Ms. Cheney, 46, is showing up everywhere in the state, from chicken dinners to cattle growers’ meetings, sometimes with her parents in tow. She has made it clear that she wants to run for the Senate seat now held byMichael B. Enzi, a soft-spoken Republican and onetime fly-fishing partner of her father.
But Ms. Cheney’s move threatens to start a civil war within the state’s Republican establishment, despite the reverence many hold for her family.
Mr. Enzi, 69, says he is not ready to retire, and many Republicans say he has done nothing to deserve being turned out.
It would bring about “the destruction of the Republican Party of Wyoming if she decides to run and he runs, too,” Alan K. Simpson, a former Republican senator from the state, said in an interview last week. “It’s a disaster — a divisive, ugly situation — and all it does is open the door for the Democrats for 20 years.”
The developments underscore the complicated relationship between the Beltway-centered Cheney family and the sparsely populated state that provided its political base. Dick and Lynne Cheney, who divide their time between McLean, Va., a home on the Eastern Shore of Maryland and a house near Jackson Hole, Wyo., are widely admired here.
Liz Cheney, who grew up in McLean and moved her family to the Jackson Hole area last year, is eager to establish her Cowboy State credentials, peppering social media sites with photos of her children’s horse-riding competitions and descriptions of Wyoming as “God’s Country.”
Ms. Cheney’s ambitions reflect a greater tension within the Republican Party as a younger generation feels less reluctance to challenge incumbents in the party, especially if they are seen as too consensus-minded or insufficiently conservative.
Mr. Enzi is known as a studious, low-key legislator who worked well with Senator Edward M. Kennedy. He avoids political talk shows because, he says, their goal is to get guests to “beat up on their colleagues.”
In an interview last week after a town hall-style meeting at the county fairgrounds here, a few feet from a plaque marking the site of Mr. Cheney’s first political speech, Mr. Enzi revealed that Ms. Cheney told him this year that she was thinking about challenging him in 2014.
“She called me and said that she’s looking at it,” he said.
And did Ms. Cheney ask Mr. Enzi, now in his third term, if he was planning to run again?
“No,” Mr. Enzi said.
Unlike former Republican colleagues who were felled in recent elections because they lost touch with home or cast votes that angered Republicans, Mr. Enzi has a reliably conservative record and has not offered critics much fodder. And at his town meetings, even as constituents flashed anger at Washington and assorted powers “back East,” none showed any ill will toward him.
“I know of no one who doesn’t want Mike Enzi to run for the Senate again,” said Douglas W. Chamberlain, a former Wyoming House speaker.

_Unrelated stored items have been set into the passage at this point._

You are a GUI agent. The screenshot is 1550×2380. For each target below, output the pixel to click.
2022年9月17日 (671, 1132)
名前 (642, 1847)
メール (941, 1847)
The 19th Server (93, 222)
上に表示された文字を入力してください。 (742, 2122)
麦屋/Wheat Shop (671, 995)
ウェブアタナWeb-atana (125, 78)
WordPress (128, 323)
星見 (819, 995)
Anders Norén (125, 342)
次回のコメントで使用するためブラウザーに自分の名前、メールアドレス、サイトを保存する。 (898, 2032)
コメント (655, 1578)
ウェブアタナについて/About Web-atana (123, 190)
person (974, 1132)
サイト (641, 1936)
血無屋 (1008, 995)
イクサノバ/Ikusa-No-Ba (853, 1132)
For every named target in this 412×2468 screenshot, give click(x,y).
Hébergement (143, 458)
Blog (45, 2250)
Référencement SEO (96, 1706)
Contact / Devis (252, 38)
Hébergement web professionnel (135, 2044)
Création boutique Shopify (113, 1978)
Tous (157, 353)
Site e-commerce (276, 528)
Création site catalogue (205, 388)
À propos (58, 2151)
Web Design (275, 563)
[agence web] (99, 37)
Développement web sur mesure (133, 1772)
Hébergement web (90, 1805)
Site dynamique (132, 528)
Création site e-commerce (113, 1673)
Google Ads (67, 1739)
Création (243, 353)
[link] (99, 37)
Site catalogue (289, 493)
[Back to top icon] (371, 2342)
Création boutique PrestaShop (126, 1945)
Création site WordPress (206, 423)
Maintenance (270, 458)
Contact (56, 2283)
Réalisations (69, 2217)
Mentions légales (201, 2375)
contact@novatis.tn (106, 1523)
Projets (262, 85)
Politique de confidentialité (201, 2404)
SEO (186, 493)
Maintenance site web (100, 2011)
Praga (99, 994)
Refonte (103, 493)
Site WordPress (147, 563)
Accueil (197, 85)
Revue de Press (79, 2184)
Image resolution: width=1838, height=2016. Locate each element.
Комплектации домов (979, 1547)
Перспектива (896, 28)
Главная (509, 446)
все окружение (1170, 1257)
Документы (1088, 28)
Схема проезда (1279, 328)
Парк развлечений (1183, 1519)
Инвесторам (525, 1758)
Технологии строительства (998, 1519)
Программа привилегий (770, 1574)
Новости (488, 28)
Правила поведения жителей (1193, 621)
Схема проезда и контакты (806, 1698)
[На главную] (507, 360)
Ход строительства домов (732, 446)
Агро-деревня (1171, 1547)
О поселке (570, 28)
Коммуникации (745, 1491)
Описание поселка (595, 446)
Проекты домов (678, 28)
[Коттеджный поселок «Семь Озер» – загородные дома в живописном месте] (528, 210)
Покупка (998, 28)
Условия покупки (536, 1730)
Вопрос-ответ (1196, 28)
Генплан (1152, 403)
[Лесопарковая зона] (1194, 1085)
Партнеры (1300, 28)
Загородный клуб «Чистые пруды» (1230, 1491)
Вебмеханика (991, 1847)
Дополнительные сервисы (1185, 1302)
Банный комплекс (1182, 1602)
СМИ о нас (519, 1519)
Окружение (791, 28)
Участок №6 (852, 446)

Mr. Enzi noted with a soft chuckle, “There’s at least one person out there who wants me to retire.”
Ms. Cheney declined to comment.
What has startled some people here is not just the fact that Ms. Cheney is seemingly trying to nudge Mr. Enzi into retirement, but that she appears to be doing so with a hand from her father.
The former vice president and Mr. Enzi have been friends since the 1970s, when Mr. Cheney was Wyoming’s at-large congressman and Mr. Enzi was the mayor of Gillette. They became closer, Mr. Enzi recalled, over a shared passion: fly-fishing. The two were on the same team competing in a popular annual One Fly tournament — fishing with the same fly lure all day — in the Snake River.
But Mr. Enzi said he had not recently heard from the man he calls his “good friend.”
“I would expect that he’d call before she declares,” Mr. Enzi said of Mr. Cheney.
Wyoming has been a reliably Republican state for decades, of course. The last Democratic Senator left office in 1977, for example, and the last time it went for a Democrat for President was in LBJ’s 1964 landslide (although Democrats have had more success getting elected to the Governor’s office.) Therefore, it’s likely that whomever wins this fight between Enzi and Cheney will end up winning in November. All the same, though, it seems clear that a knock-down drag-out fight between Cheney and Enzi is likely to generate some bad blood among Wyoming Republicans that they haven’t seen in quite a while.
So, get out the popcorn for this one.